### PROVIDED DATA
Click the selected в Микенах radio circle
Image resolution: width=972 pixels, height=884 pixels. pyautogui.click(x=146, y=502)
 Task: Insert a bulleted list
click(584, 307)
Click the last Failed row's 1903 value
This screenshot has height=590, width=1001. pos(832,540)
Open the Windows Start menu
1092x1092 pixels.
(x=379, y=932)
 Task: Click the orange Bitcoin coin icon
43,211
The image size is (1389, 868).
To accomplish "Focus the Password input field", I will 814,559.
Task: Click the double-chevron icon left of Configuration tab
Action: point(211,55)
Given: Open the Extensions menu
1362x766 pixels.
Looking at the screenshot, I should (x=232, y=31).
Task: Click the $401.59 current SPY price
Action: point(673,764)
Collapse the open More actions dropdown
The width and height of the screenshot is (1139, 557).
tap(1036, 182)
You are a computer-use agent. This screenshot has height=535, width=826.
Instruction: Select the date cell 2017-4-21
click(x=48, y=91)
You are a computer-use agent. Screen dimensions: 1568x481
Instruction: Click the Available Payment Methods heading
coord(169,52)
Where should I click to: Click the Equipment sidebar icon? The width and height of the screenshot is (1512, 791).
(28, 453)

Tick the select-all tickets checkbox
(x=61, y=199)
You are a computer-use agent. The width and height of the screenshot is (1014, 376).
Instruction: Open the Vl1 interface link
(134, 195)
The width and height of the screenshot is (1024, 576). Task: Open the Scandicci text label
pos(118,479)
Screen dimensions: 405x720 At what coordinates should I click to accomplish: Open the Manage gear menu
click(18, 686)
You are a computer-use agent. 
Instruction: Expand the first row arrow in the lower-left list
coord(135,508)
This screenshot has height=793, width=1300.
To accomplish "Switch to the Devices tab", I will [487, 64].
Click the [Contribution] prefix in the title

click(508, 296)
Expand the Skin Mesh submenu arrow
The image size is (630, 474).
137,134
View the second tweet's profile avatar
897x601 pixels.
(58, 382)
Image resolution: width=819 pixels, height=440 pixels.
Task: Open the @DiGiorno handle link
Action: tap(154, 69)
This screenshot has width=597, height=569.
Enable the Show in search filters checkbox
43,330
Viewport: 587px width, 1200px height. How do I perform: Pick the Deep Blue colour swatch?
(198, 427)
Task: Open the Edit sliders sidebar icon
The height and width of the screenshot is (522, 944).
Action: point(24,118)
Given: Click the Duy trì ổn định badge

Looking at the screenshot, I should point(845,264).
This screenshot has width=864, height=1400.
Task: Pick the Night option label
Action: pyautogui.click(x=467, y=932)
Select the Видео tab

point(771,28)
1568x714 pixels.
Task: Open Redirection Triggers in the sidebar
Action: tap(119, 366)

### TASK INSTRUCTIONS
Your answer should be the full set of records above, restated exactly.

### SOLUTION TO THIS PROBLEM
Click the selected в Микенах radio circle
Image resolution: width=972 pixels, height=884 pixels. pyautogui.click(x=146, y=502)
 Task: Insert a bulleted list
click(584, 307)
Click the last Failed row's 1903 value
This screenshot has height=590, width=1001. pos(832,540)
Open the Windows Start menu
1092x1092 pixels.
(x=379, y=932)
 Task: Click the orange Bitcoin coin icon
43,211
The image size is (1389, 868).
To accomplish "Focus the Password input field", I will 814,559.
Task: Click the double-chevron icon left of Configuration tab
Action: point(211,55)
Given: Open the Extensions menu
1362x766 pixels.
Looking at the screenshot, I should (x=232, y=31).
Task: Click the $401.59 current SPY price
Action: point(673,764)
Collapse the open More actions dropdown
The width and height of the screenshot is (1139, 557).
tap(1036, 182)
You are a computer-use agent. This screenshot has height=535, width=826.
Instruction: Select the date cell 2017-4-21
click(x=48, y=91)
You are a computer-use agent. Screen dimensions: 1568x481
Instruction: Click the Available Payment Methods heading
coord(169,52)
Where should I click to: Click the Equipment sidebar icon? The width and height of the screenshot is (1512, 791).
(28, 453)

Tick the select-all tickets checkbox
(x=61, y=199)
You are a computer-use agent. The width and height of the screenshot is (1014, 376).
Instruction: Open the Vl1 interface link
(134, 195)
The width and height of the screenshot is (1024, 576). Task: Open the Scandicci text label
pos(118,479)
Screen dimensions: 405x720 At what coordinates should I click to accomplish: Open the Manage gear menu
click(18, 686)
You are a computer-use agent. 
Instruction: Expand the first row arrow in the lower-left list
coord(135,508)
This screenshot has height=793, width=1300.
To accomplish "Switch to the Devices tab", I will [487, 64].
Click the [Contribution] prefix in the title

click(508, 296)
Expand the Skin Mesh submenu arrow
The image size is (630, 474).
137,134
View the second tweet's profile avatar
897x601 pixels.
(58, 382)
Image resolution: width=819 pixels, height=440 pixels.
Task: Open the @DiGiorno handle link
Action: tap(154, 69)
This screenshot has width=597, height=569.
Enable the Show in search filters checkbox
43,330
Viewport: 587px width, 1200px height. How do I perform: Pick the Deep Blue colour swatch?
(198, 427)
Task: Open the Edit sliders sidebar icon
The height and width of the screenshot is (522, 944).
Action: point(24,118)
Given: Click the Duy trì ổn định badge

Looking at the screenshot, I should point(845,264).
This screenshot has width=864, height=1400.
Task: Pick the Night option label
Action: pyautogui.click(x=467, y=932)
Select the Видео tab

point(771,28)
1568x714 pixels.
Task: Open Redirection Triggers in the sidebar
Action: tap(119, 366)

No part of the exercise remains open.